For as far back as any living pizzeria customer can remember, the standard fare at slice shops and sit-down restaurants included oregano, crushed red pepper flakes and Parm. That’s the trifecta. It was all we ever needed to transform someone else’s creation into our own custom version… up until a few years ago.
It started with chili oil. I saw pizzerias from New York to Ann Arbor to San Francisco offering decanters of red pepper flake infused olive oil on their tables. Several companies started bottling it, but the process is simple enough that pizzerias could do it themselves. Then I saw places like Di Fara and Table 87, both located in Brooklyn, offering hot peppers in oil as an option on the table. Pugsley’s in the Bronx has their own house-made pickled hot pepper product, which they’ve just recently begun selling to the public.
A hot sauce company based in New York’s Hudson Valley recently launched a new fermented chili flake product, made from the byproduct of their hot sauce production. It’s totally delicious and a brilliant way to utilize what would otherwise have been wasted.

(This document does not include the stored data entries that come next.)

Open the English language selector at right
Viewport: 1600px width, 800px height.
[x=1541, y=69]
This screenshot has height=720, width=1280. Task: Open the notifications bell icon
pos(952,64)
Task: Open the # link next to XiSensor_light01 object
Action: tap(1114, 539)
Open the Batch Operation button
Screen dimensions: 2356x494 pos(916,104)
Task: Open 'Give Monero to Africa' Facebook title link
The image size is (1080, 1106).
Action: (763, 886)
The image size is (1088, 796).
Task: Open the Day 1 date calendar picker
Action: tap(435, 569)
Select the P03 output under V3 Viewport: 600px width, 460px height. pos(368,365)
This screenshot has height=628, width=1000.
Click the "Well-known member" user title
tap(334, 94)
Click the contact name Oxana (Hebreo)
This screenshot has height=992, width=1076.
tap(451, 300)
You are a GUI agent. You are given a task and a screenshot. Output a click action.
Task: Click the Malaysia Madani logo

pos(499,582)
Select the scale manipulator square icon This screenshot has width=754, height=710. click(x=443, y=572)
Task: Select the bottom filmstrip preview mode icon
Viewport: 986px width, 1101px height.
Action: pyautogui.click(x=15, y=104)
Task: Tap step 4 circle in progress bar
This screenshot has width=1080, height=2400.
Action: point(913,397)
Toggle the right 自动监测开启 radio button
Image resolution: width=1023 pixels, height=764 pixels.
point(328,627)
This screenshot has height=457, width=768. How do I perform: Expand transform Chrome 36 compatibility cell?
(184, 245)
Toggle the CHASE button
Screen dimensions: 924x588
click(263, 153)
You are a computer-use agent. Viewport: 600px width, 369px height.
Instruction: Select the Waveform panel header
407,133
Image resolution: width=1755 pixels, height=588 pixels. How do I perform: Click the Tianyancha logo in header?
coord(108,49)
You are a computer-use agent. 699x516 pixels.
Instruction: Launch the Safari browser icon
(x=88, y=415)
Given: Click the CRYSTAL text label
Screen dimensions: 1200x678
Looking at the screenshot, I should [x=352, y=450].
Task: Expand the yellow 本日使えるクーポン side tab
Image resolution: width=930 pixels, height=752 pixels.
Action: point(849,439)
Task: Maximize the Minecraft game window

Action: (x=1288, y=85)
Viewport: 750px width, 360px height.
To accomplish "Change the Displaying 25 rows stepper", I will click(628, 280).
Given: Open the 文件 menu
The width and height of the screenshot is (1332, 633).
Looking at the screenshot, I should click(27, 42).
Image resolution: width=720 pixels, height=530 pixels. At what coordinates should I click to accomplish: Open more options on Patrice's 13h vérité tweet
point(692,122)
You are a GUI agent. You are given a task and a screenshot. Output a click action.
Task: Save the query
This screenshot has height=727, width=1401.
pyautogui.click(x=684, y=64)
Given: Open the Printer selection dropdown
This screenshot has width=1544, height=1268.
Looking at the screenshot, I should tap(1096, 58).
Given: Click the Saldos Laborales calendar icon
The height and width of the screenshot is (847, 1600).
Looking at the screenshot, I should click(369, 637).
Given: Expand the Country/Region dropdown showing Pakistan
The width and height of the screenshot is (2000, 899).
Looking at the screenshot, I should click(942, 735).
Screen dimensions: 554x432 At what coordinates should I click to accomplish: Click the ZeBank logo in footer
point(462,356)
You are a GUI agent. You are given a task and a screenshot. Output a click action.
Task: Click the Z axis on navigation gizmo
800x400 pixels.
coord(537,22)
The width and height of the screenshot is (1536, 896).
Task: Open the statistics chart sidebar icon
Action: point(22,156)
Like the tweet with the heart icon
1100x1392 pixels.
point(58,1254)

Several companies are looking to revise the somewhat banal crushed red pepper flakes. I recently tried one brand that’s essentially a super-spicy powdered version of the old standby, suggesting the user apply carefully to avoid over-spicing. A company in Colorado just released a line of flavored crushed red pepper flakes. One has a smoky flavor profile, one is made from Hatch Valley green chilies, one’s a bit sweet, and the fourth is a four-pepper crushed pepper blend. These ain’t your granddaddy’s red pepper flakes — they actually have dimension!
Heat is clearly the dominant flavor profile of the condiment revolution, but it’s not the only one. Sweet condiments like honey, truffle honey, and the crossover hit of the century — hot honey — have
become so common I’m sometimes surprised when I don’t see it at a new pizzeria. Then there’s the powdered Parm-ranch product from a new mother-son team out of California. Very cool stuff (pun
intended).
The pandemic has conjured a perfect atmosphere for the condiment revolution. Of all packaged food businesses, spice is on the more shelf-stable end of the spectrum. It used to be impossible to score shelf space at the grocery store but now that’s not such a big deal thanks to online retailers. Now you can sell direct instead of waiting for support from a major grocery chain.
If you’ve been serving your own special seasoning for years, now is the time to look into packaging and selling to your adoring fans. Just remember that a pizza isn’t finished when you hand it to the customer, it’s finished when they take their first bite. People love jazzing up their pizza and you don’t have to relinquish control of your customers’ taste buds by relenting to the stale shakers of yesteryear.